Please repeat each entry. Match every word exactly.

THE DATA:
········

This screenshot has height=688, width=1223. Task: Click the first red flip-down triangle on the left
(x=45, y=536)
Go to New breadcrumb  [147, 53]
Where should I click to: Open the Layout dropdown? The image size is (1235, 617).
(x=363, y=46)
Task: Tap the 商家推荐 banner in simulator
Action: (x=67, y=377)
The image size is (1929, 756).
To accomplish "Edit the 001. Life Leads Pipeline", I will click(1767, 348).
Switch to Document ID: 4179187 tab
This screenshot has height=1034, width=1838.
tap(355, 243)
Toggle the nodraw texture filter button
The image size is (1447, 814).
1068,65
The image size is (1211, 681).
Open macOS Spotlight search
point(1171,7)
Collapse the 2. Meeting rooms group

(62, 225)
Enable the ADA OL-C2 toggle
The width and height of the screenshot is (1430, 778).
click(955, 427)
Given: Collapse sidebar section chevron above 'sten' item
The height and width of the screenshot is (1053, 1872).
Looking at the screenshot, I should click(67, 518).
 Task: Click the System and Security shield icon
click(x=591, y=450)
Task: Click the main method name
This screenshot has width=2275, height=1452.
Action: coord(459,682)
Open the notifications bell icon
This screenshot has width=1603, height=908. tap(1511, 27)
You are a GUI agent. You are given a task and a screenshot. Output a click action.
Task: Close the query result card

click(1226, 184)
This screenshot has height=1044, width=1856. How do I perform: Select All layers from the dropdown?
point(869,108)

········

TASK RESPONSE:
This screenshot has height=688, width=1223. Task: Click the first red flip-down triangle on the left
(x=45, y=536)
Go to New breadcrumb  [147, 53]
Where should I click to: Open the Layout dropdown? The image size is (1235, 617).
(x=363, y=46)
Task: Tap the 商家推荐 banner in simulator
Action: (x=67, y=377)
The image size is (1929, 756).
To accomplish "Edit the 001. Life Leads Pipeline", I will click(1767, 348).
Switch to Document ID: 4179187 tab
This screenshot has height=1034, width=1838.
tap(355, 243)
Toggle the nodraw texture filter button
The image size is (1447, 814).
1068,65
The image size is (1211, 681).
Open macOS Spotlight search
point(1171,7)
Collapse the 2. Meeting rooms group

(62, 225)
Enable the ADA OL-C2 toggle
The width and height of the screenshot is (1430, 778).
click(955, 427)
Given: Collapse sidebar section chevron above 'sten' item
The height and width of the screenshot is (1053, 1872).
Looking at the screenshot, I should click(67, 518).
 Task: Click the System and Security shield icon
click(x=591, y=450)
Task: Click the main method name
This screenshot has width=2275, height=1452.
Action: coord(459,682)
Open the notifications bell icon
This screenshot has width=1603, height=908. tap(1511, 27)
You are a GUI agent. You are given a task and a screenshot. Output a click action.
Task: Close the query result card

click(1226, 184)
This screenshot has height=1044, width=1856. How do I perform: Select All layers from the dropdown?
point(869,108)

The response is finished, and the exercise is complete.